- **Assignment**: Copy exactly the lines of the data below that run from the line holding "This screenshot has height=530, width=686." through the line holding "Viewport: 1281px width, 707px", both ends included.

- **Exercise inputs**:
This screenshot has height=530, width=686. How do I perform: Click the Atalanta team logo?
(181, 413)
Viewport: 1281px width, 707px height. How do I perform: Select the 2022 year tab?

==

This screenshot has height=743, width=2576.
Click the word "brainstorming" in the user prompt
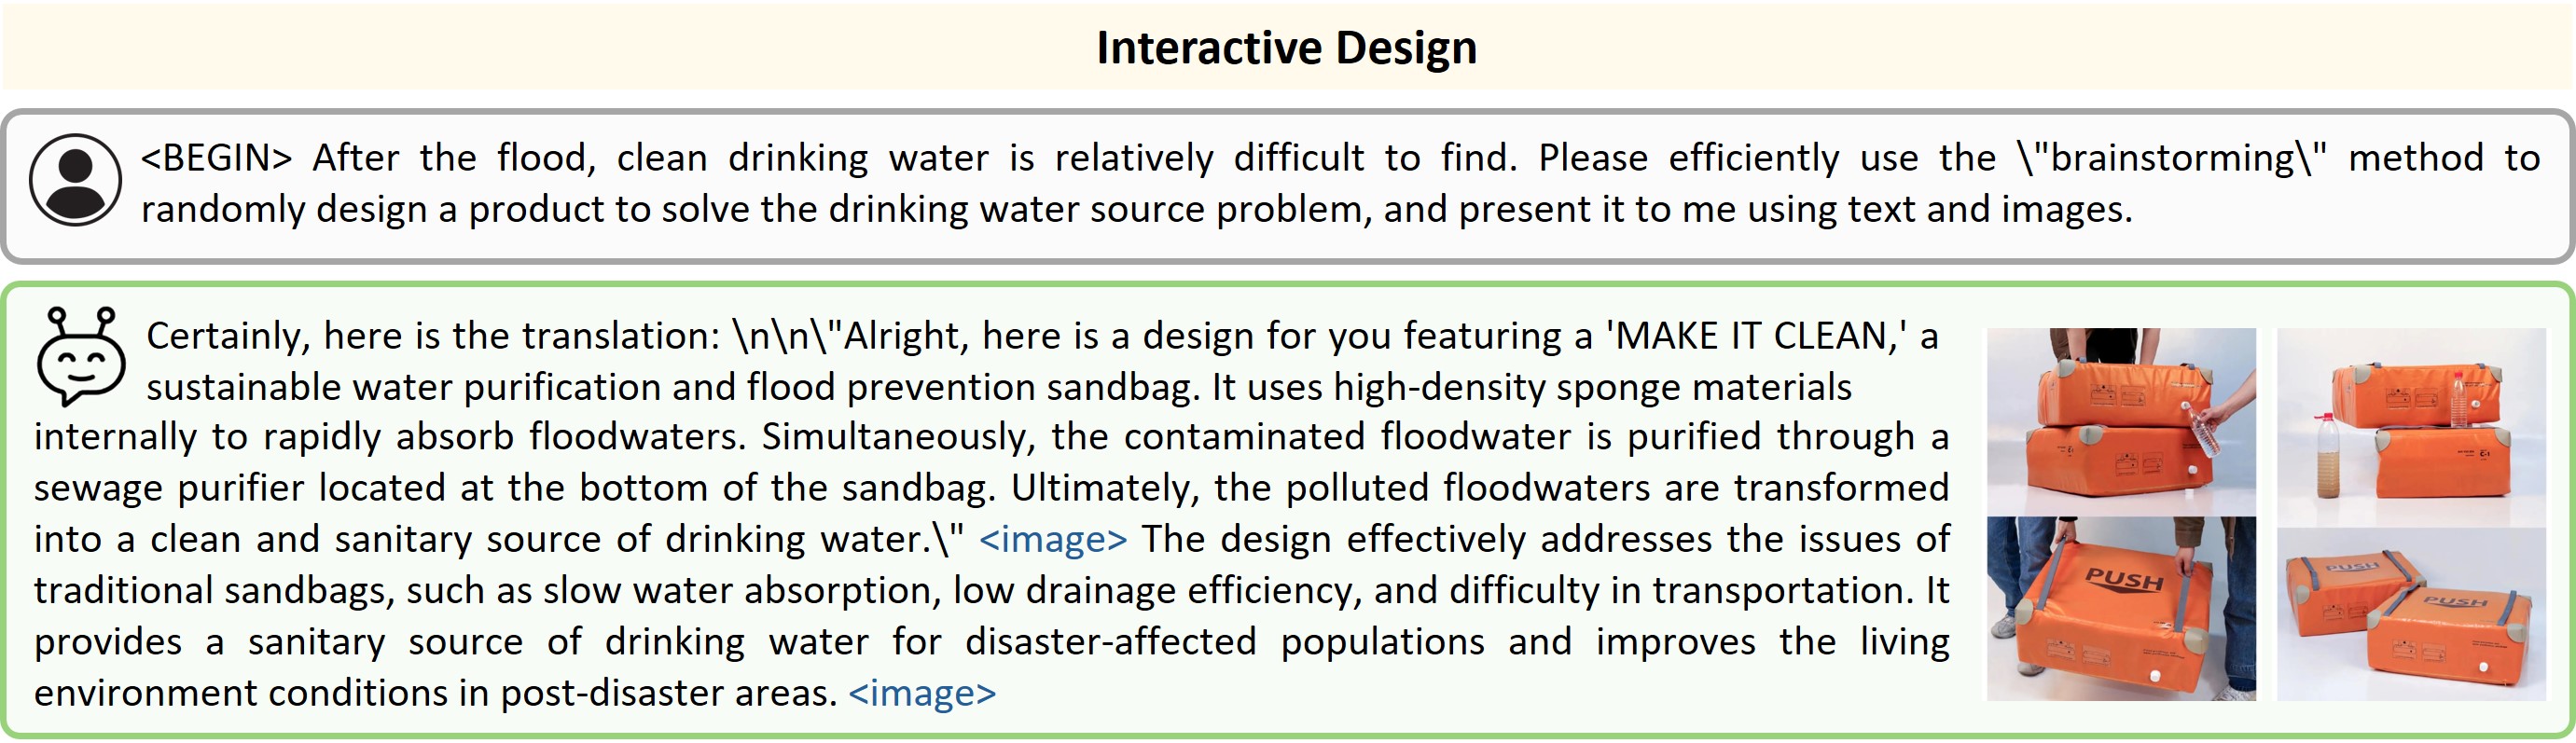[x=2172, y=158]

- **Output of the task**:
This screenshot has height=530, width=686. How do I perform: Click the Atalanta team logo?
(181, 413)
Viewport: 1281px width, 707px height. How do I perform: Select the 2022 year tab?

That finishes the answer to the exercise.